TASK TO CARRY OUT:
In your copy, set down the entries exactly and exclude the pictures.

[Stored items]
┄┄┄┄┄┄┄┄┄┄┄┄┄┄┄┄┄┄┄┄

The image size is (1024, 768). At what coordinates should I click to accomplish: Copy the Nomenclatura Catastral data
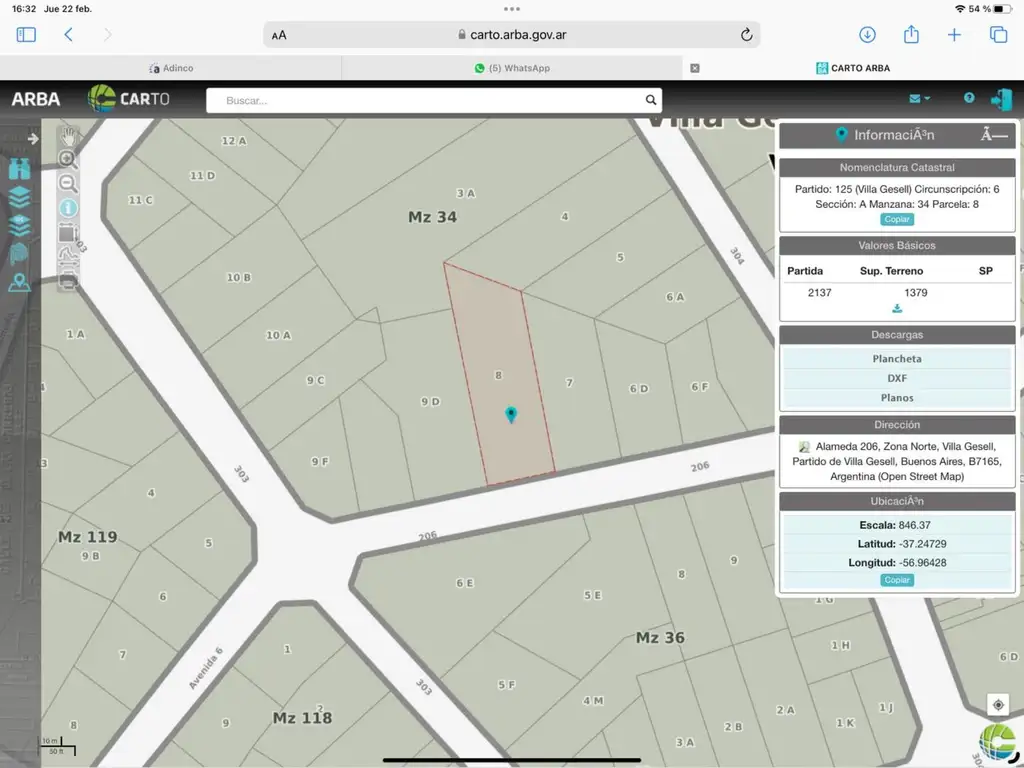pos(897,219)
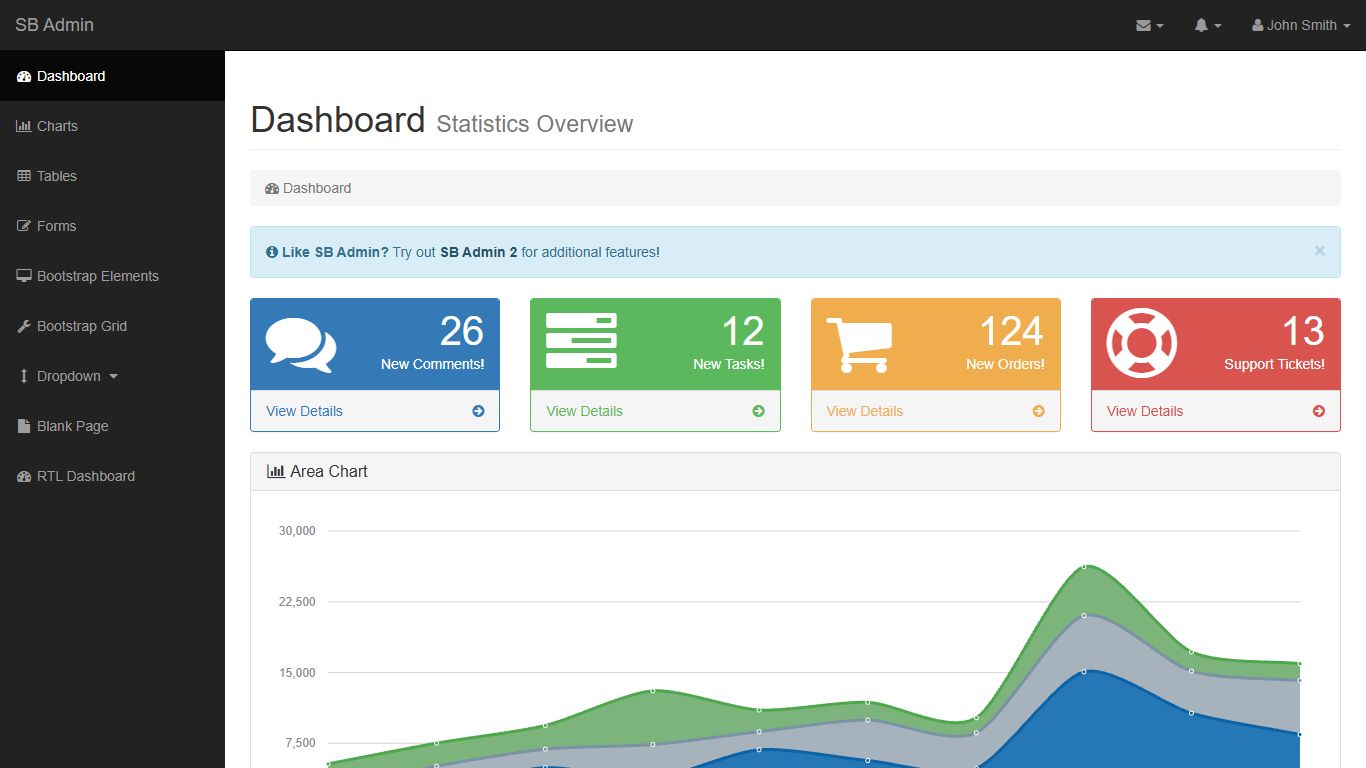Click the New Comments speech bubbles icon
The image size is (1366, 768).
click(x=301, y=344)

┄┄┄┄┄┄┄┄┄┄┄┄┄┄┄┄┄┄┄┄

RESPONSE TO THE TASK:
The image size is (1024, 768). At what coordinates should I click to accomplish: Copy the Nomenclatura Catastral data
pos(897,219)
Click the New Comments speech bubbles icon
The image size is (1366, 768).
click(x=301, y=344)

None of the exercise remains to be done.